VEG man Ken Holland is something of a legend in his own lunchtime. A true local food hero, Ken has made his name with his super-fresh organic veg and salads, in particular his weird and wonderful heritage varieties, and more recently the micro living baby vegetables, which arrive in restaurant kitchens still in trays, their roots embedded in soil from Northumberland.
Now that’s what you call fresh ... almost straight from the field to being artfully arrayed on a diner’s plate and then devoured.
For all Ken’s burgeoning fame, this quiet, rather shy man, has never lost the plot but remains totally grounded. He’s now supplying Michelin-star restaurants up and down the country, including Simon Rogan’s L’Enclume in Cartmel, Cumbria, and his new Roganic restaurant in London, as well as Tom Kitchin of The Kitchin in Edinburgh.
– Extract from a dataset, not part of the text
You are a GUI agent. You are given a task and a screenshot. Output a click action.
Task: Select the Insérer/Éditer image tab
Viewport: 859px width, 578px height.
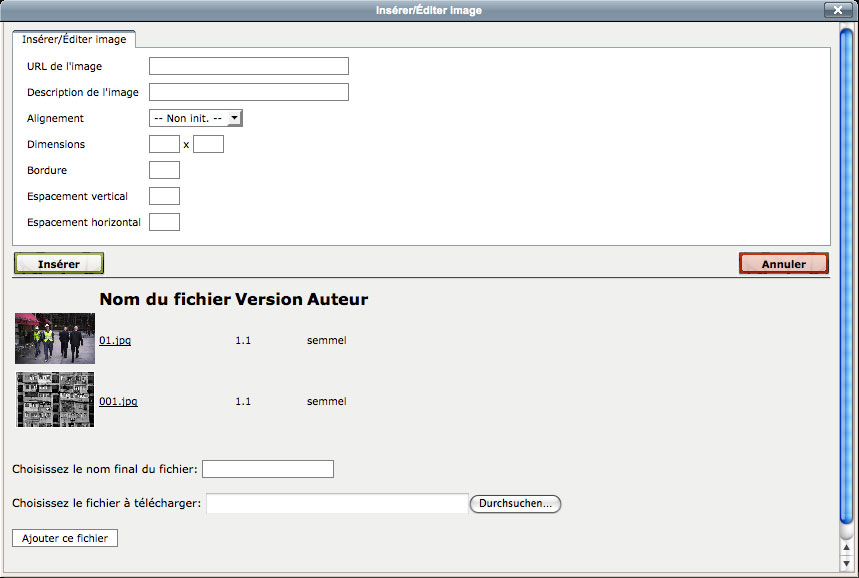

Ken says: “I work with Simon Rogan who has a little farm at Cartmel. And with Tom I’ve been supplying him for the last few weeks with some living vegetables. Chefs pick them out of the trays.”
Chef Steve Smith at Michelin-starred The Devonshire Arms in North Yorkshire takes Ken’s heritage tomatoes and baby carrots.
That’s in addition to the string of top restaurants he supplies in the North East.
Ken’s really rather reserved about the starry development as he’s very loyal to his local customers, many of whom have become friends over the years.
Catching up with Ken at a special veggie dinner he was hosting at Jesmond Dene House in Newcastle, he tells me his favourite time of year is when the new seed catalogues come out!
He loves nothing more than leafing through the glossy pages and plotting the next year’s veg and salad patches.
And he even consults with chefs over the varieties he grows, so they also have a say.
Ken launched his business, North Country Organics, about six years ago, and he has more than made his mark in that time.
Ken, 46, is married to Tracy, and they live in Newcastle with their children, Kayleigh, 15, and Kyle, 11.
The family business is a growth area with wife Tracy and brother-in-law Mark also involved in the running of the venture.
He grows his in-demand vegetables and salads at his rented four-acre plot at Vallum Farm at Eastwallhouses, and his farm tenancy patch at Little Harle walled garden at Kirkwhelpington, in Northumberland.
He says: “I get excited at the start of the year when the seed catalogues are out. I get a buzz from it. It’s all trial and error.
“For us it’s about planning. The more we plan the fewer mistakes we make. And we’re trying to be a bit different. The walled garden plot at Little Harle is more specialist baby veg. It’s like a micro climate. We have a lot of raised beds.”
Among the restaurants in the region he supplies are Jesmond Dene House Hotel, The Feathers Inn at Hedley on the Hill, Dave Kennedy at Food Social at the Biscuit Factory in Newcastle, Close House at Heddon on the Wall, Terry Laybourne’s Café 21, Caffe Vivo and The Broad Chare, in Newcastle, Six restaurant at Baltic, the Duke of Wellington at Newton and Tony Binks at the Barrasford Arms in Barrasford.
He has a waiting list of about 40 restaurants rooting for his sought-after veg.
Ken explains: “We only have a certain capacity but supply about 20 restaurants up and down the country.
“But for me it’s about building up a relationship with the chef.
“We haven’t forgotten our roots in the North East and I will continue to work with them. We feel part of what they are doing and vice versa.
“I know I supply a few top restaurants but I really want it to work up here. My heart’s up here and I will stay loyal to my customers up here.”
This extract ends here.